Crossfire is sort of like the softcore version of the RPG, the fifth edition of which is one of the most dense pen and paper abominations ever to grace your mother’s basement table. Crossfire is tough, though, so it’s not the kid version or anything. You can level between games, adding new things to your custom deck representing a character with a very specific set of skills.
Deck building plus criminal cyberpunk scheming and flashy action in a grungy city of corporate wage slavery. Who says no to that? Corporate wage slaves, that’s who. Live a little, chummer! (And spend money on a company product.)
A complex but unique take on deck building. Mage Knight sees players taking on the roles of magical warriors, represented by–you guessed it–decks of cards. There is a big old map to traverse, which you can explore more or less as you see fit. You pick up new spells to add to your deck as you encounter various challenges around the world.
There is something really epic about the large-scale adventure across which you’re developing your powers. You’re recruiting followers, exploring dungeons, and conquering your destiny. Behind it all, there is a surprisingly good narrative to keep your imagination invested.
There’s a solo mode, a co-op mode, and a competitive mode. As long as you’re cool with rules, this is a friggin’ gem. And we don’t typically use such strong fucking language as that.
If we held awards for best deck building game art, maybe gave out a trophy or something, that trophy would be launched out of a cannon, at deadly speed, toward the nearest copy of Thunderstone Quest. The ensuing explosion and fluttering paper dust rain of vibrant card stock would set nearby fantasy buffs to poignant wonder for like, five-to-ten seconds.
Now that we have met our daily quota of millennial-style extreme-things-are-funny humor, let us discuss the gorgeous deck building game that is Thunderstone Quest.
The older Thunderstone variants were on the clunky side, but this streamlined dungeon delver manages to cut to the quick of the series’ positives while offering a host of possible options during a given turn. The main game comes with a truly absurd wealth of cards and pieces, which serve Thunderstone Quest’s agenda to overwhelm you with possibility (in the best way).
A downside? There’s some downtime during player turns while you wait for the other person to work out the best possible series of actions.

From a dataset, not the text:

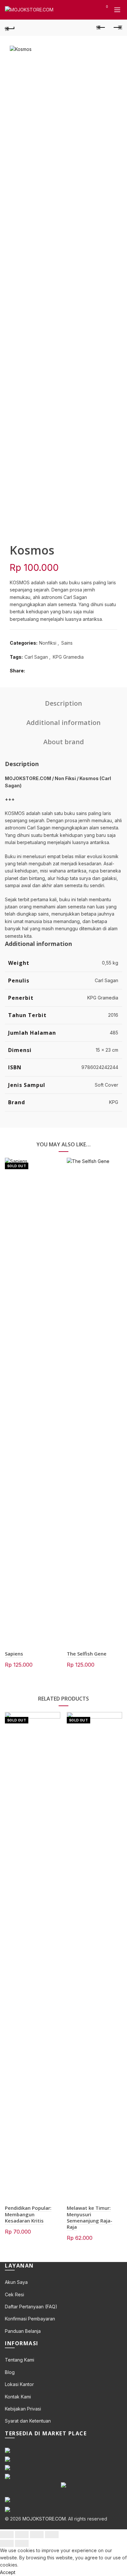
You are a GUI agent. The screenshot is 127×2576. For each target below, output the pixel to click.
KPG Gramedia (68, 657)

This one’s pretty widely known, but it’s gotta go on the list. Marvel: Legendary is a heroic co-op effort between players to prevent your city from falling to villainy.
You’ll put together a villain deck, replete with minions and disasters. Available for purchase are a series of replenishing hero cards that deal damage, give you currency, or perform some special effect.
There are multiple versions of each hero, so Captain America isn’t going to just throw the same left hook every time. Why do you have to pay for these heroes? Aren’t they motivated by their heroic natures to save the city on their own? What is this currency anyway? Star power?
Yeah, I’ll help you. But it’ll cost you four star cookies, bub. Stars don’t grow on adamantium claws.
Wolverine, you need help.
The villain deck will disperse baddies across the city, who progress across a linear course until they reach the bridge. Then they kick you between the legs and jump off the bridge or something. We aren’t sure, because then they disappear. But you want to take them out before this happens.
Customizable, simple, and attractive. Get your superhero fix right here.
Your Inner Craftsman.
There you go, folks. Our favorite deck builders for hours of constructive fun. Now, the real burning question is this: Can you play a deck builder on the deck?
Well, that depends. Did you help your dad build it? You can’t just expect to use his cool new deck for deck building game night if you didn’t at least pretend to listen to him talk about 2x4s in the hardware store.
Now get out there and streamline those decks for maximum efficiency, you sassy architects!